▶ _What to produce_
In the data that follows, every line containing the word "will" should be returned.

▶ _Data under study_

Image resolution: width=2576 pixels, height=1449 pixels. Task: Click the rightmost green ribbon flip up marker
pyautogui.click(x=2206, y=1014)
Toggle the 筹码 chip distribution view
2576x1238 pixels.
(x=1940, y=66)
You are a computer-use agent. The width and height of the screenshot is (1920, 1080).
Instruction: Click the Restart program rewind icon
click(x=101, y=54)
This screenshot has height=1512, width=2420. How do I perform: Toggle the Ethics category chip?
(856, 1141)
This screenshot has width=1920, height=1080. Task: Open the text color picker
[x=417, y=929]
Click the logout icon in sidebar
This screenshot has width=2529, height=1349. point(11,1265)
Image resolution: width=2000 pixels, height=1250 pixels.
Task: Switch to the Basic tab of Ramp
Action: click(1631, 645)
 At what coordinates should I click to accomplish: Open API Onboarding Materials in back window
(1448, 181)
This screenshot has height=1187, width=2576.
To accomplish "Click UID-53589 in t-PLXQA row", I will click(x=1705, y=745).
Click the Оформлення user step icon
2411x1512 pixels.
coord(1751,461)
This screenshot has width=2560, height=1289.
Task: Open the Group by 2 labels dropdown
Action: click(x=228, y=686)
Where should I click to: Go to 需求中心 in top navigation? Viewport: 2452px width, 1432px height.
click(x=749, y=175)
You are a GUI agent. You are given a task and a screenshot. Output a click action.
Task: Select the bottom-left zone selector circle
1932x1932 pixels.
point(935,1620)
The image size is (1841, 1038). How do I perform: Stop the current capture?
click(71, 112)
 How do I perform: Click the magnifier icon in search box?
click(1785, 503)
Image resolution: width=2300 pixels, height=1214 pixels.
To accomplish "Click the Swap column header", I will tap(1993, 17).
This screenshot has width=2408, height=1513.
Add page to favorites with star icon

▶ _Result_
To accomplish "Click UID-53589 in t-PLXQA row", I will click(x=1705, y=745).
To accomplish "Click the Swap column header", I will tap(1993, 17).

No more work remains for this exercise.